Joel David Hamkins, a leading mathematician and logic professor at the University of Notre Dame, has fired a withering salvo at large language models in mathematical research. He refers to them as being fundamentally useless to support mathematical work, noting that they give “garbage answers that are not mathematically correct.”Speaking on the Lex Fridman podcast, Hamkins shared his frustration with current AI systems despite experimenting with various paid models. “I’ve played around with it and I’ve tried experimenting, but I haven’t found it helpful at all,” he stated bluntly.
AI’s confident incorrectness mirrors frustrating human interactions
What troubles Hamkins most isn’t the occasional mathematical slip so much as the way the AI systems react to being corrected. When he points out concrete flaws in their reasoning, the models answer with feisty assurances like “Oh, it’s totally fine.” This pattern—confident but incorrect responses coupled with resistance to correction—erodes the collaborative trust that underpins mathematical dialogue.“If I were having such an experience with a person, I would simply refuse to talk to that person again,” Hamkins explained, emphasizing that the AI’s conduct parallels counterproductive human interactions he would avoid.
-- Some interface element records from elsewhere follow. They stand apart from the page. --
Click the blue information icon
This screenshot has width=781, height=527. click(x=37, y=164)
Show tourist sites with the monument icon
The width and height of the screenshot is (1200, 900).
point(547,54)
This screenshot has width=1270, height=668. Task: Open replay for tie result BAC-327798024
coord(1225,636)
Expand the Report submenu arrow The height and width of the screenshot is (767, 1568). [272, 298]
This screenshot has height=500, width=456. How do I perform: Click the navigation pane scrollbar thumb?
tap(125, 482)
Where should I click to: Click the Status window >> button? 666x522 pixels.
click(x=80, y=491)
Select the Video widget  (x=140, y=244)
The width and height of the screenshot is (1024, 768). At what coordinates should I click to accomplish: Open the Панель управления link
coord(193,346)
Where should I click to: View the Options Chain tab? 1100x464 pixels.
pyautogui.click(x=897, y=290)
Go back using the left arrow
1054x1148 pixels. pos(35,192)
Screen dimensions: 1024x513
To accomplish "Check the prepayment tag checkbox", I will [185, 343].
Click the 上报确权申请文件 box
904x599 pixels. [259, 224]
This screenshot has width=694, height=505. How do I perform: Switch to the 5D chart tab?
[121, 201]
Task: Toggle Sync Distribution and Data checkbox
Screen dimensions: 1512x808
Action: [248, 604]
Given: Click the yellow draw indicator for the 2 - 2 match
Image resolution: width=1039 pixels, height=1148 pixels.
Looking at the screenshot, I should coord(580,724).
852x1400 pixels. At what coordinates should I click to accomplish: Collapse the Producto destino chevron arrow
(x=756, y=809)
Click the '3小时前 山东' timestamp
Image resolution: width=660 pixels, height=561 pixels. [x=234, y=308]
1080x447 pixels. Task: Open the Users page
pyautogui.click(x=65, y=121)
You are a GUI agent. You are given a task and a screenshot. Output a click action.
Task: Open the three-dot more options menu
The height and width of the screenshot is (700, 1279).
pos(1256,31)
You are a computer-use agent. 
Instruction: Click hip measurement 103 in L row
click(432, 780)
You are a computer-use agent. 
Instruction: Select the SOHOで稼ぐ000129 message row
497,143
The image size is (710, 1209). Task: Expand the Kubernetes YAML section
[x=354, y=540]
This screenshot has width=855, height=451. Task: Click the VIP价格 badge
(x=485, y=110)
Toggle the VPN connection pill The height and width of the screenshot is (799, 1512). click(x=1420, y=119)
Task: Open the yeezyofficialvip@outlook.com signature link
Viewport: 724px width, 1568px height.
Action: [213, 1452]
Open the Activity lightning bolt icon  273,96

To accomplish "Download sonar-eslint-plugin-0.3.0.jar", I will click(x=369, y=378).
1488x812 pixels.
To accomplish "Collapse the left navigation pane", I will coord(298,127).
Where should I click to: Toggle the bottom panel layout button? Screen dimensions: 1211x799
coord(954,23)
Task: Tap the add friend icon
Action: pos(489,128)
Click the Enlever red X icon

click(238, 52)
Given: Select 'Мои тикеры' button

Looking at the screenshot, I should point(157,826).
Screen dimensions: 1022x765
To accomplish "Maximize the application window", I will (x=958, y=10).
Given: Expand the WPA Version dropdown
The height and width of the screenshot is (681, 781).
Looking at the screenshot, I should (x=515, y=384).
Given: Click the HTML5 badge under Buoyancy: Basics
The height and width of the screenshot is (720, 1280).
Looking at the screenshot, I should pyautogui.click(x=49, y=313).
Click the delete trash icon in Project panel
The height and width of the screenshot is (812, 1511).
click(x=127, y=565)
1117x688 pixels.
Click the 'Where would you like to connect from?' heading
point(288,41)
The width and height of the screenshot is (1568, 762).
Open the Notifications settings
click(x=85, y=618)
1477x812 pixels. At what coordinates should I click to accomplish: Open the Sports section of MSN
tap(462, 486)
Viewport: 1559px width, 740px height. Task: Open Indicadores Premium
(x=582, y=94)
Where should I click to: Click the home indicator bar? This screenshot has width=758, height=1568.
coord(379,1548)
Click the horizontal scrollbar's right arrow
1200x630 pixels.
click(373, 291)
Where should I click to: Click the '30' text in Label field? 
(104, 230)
Growing gap between AI benchmarks and real-world research applications
Hamkins’ critique comes as the mathematical community has a mixed response to what AI is capable of. Some researchers have announced breakthroughs with the help of AI tackling problems from the Erdos collection; others, like the mathematician Terrence Tao, caution that AI produces perfect-looking proofs with subtle mistakes no human reviewer would allow. The assessment explicitly states a critical tension: impressive performance on standardized tests doesn’t translate to practical utility for domain experts.The assessment reveals a critical tension: impressive performance on standardized tests doesn’t translate to practical utility for domain experts. “As far as mathematical reasoning is concerned, it seems not reliable,” Hamkins concluded.Though he acknowledges future AI systems might improve, Hamkins remains skeptical about current capabilities. His experience serves as a sobering reminder that AI companies’ heavy investments in reasoning capabilities haven’t yet bridged the gap between benchmark performance and serving as genuine research partners for working mathematicians.